The proposed model can also be analysed from the perspective of context-awareness in order to show how it can aid the development of context-aware applications for mHealth. In [24, 25], context is defined as “any information that can be used to characterize the situation of an entity, where an entity can be a person, place, or physical or computational object”. It can be said that the IU concept is linked to this definition as context is made of IUs that are relevant to the decision-making process of users, who in this case are patients or people in charge of them. From this point of view, the model improves the distribution of the IUs that define the context supporting the decision-making of carers and patients regarding their disease. The model defines the depth of screen to reach an IU according to the importance the IU has in building the context of patients for a specific disease.

The evaluation of the model shows that it improves the GUI designing process of mHealth applications and it impacts positively on concepts related to usability and user-friendliness. Although the model is mainly targeted to assess the IUs framing the medical dimension of patients’ context, the approach can be used to distribute the IUs defining other dimensions of the patients’ context.

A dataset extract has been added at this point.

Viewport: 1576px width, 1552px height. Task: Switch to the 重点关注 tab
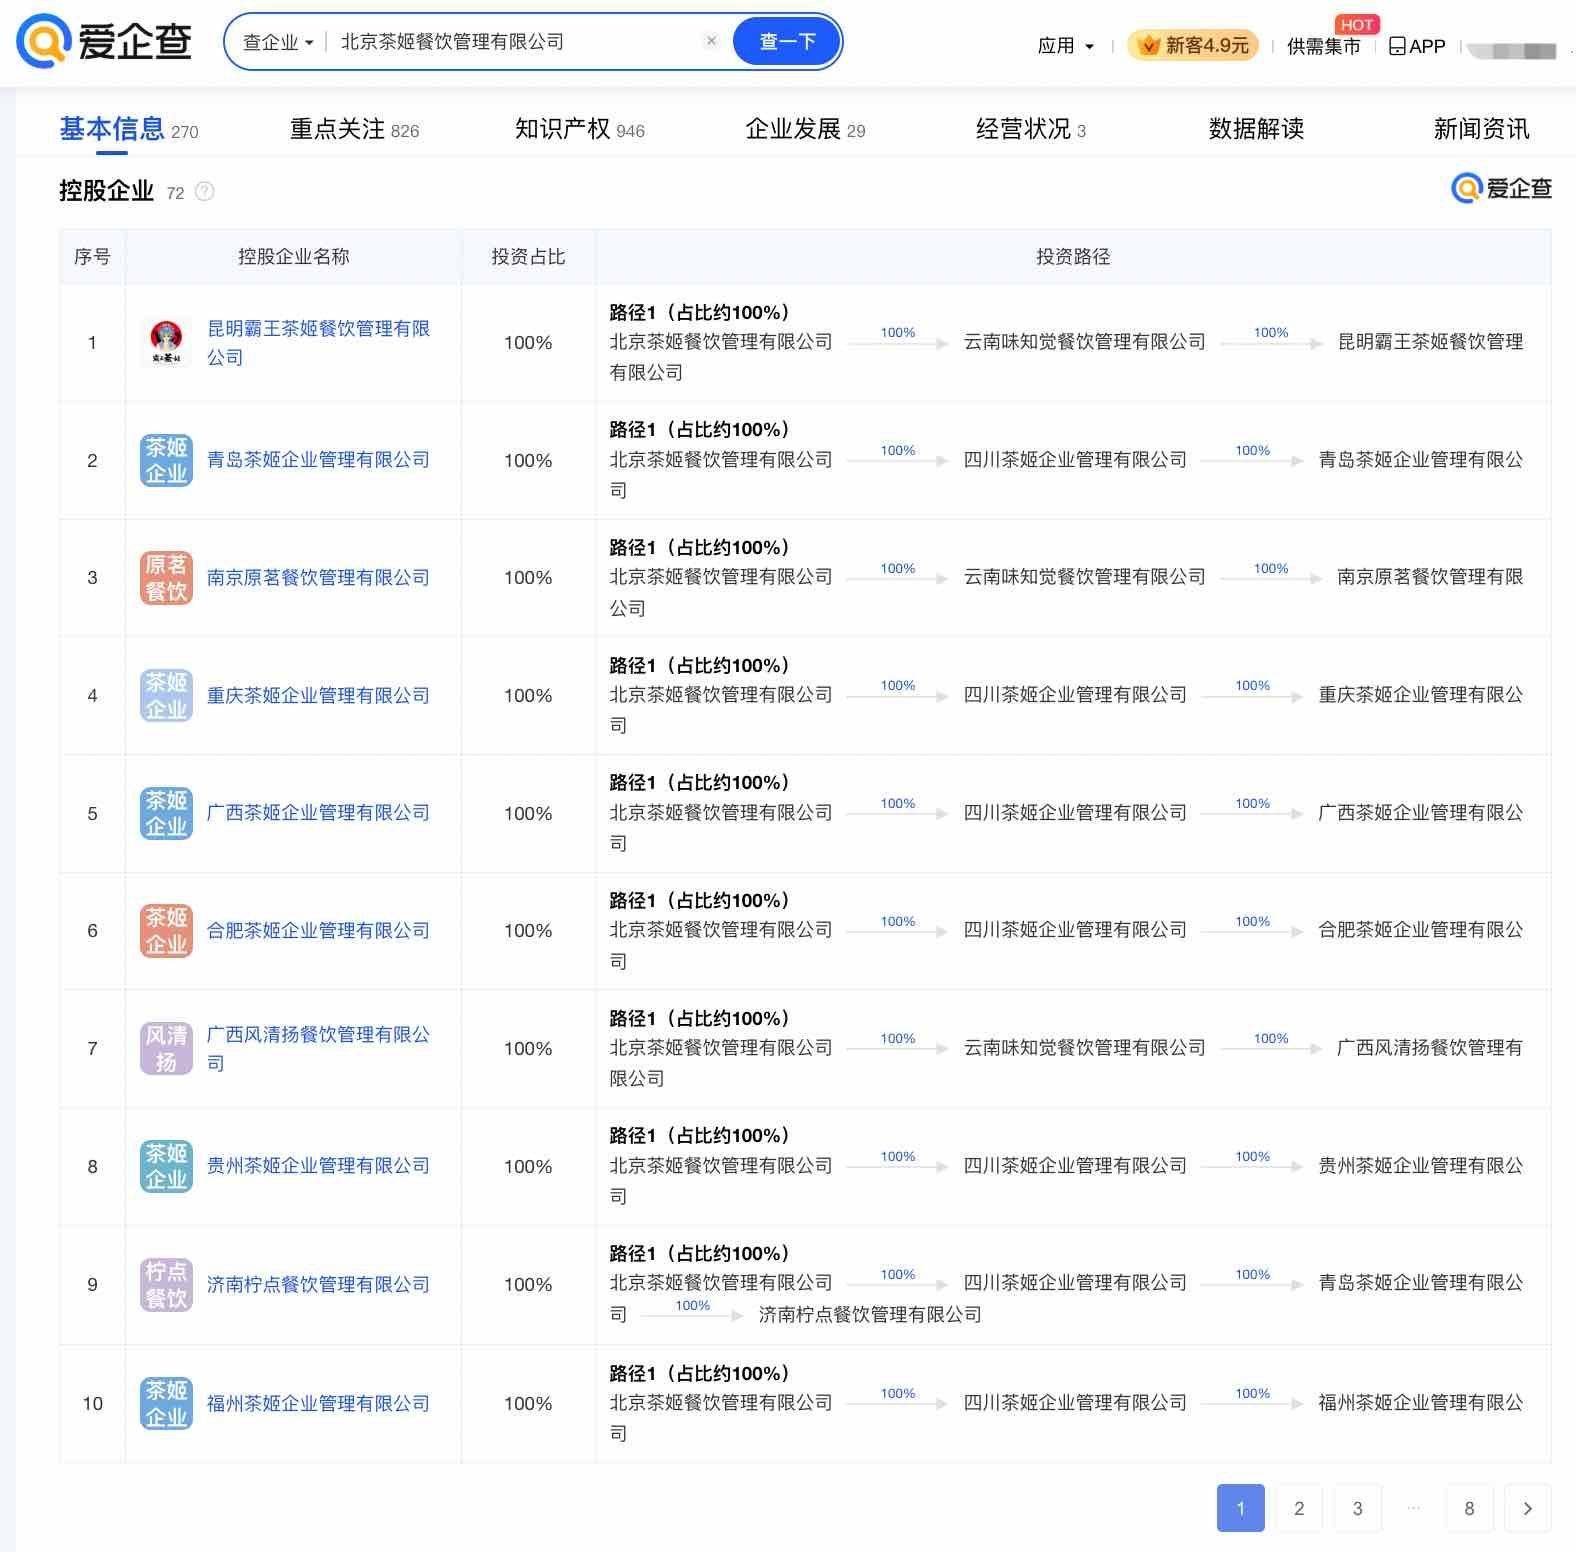pyautogui.click(x=354, y=129)
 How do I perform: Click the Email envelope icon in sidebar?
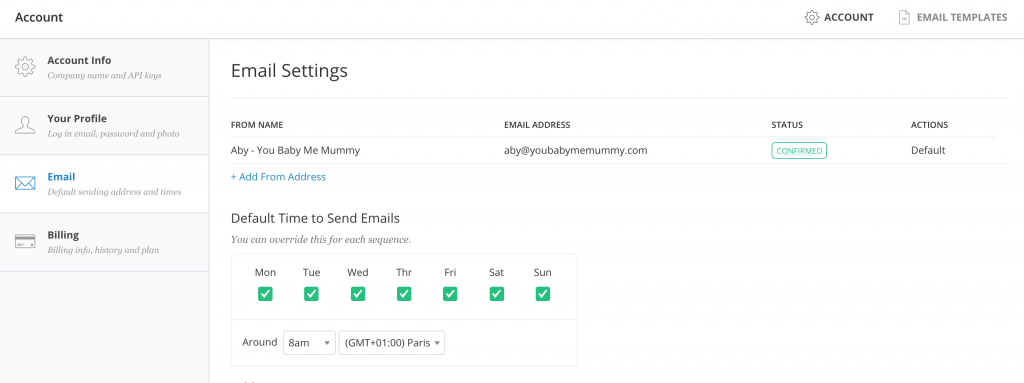[25, 184]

Three main features of context-aware applications are shown in [24]: (1) the presentation of information an services to a user, (2) automatic execution of a service, and (3) tagging of context to information for later retrieval. The use of the model would impact on the first of these features. However, further research should be done to validate the use of the model to distribute IUs building multi-dimensional contexts among the screens of mHealth context-aware applications.

6 Conclusions

This research proposes and evaluates a model supporting GUI design of mHealth context-aware applications. The model directly faces the GUI design challenge and it indirectly faces others: IT literacy, decision-making, data integration and battery duration. It can be used to evaluate if the IUs are well distributed among the screens of an application and to provide a guideline to distribute IUs among the screens of an application that is being designed.

The evaluation of the model was based on the Health-ITUEM and its results show the model improves Usability, User-Friendliness, Error prevention, Completeness, Information needs, Learnability, Performance speed and Competency. Nevertheless, there is less evidence to confirm the model improves Memorability, and there is not enough evidence to know how the model affects Flexibility.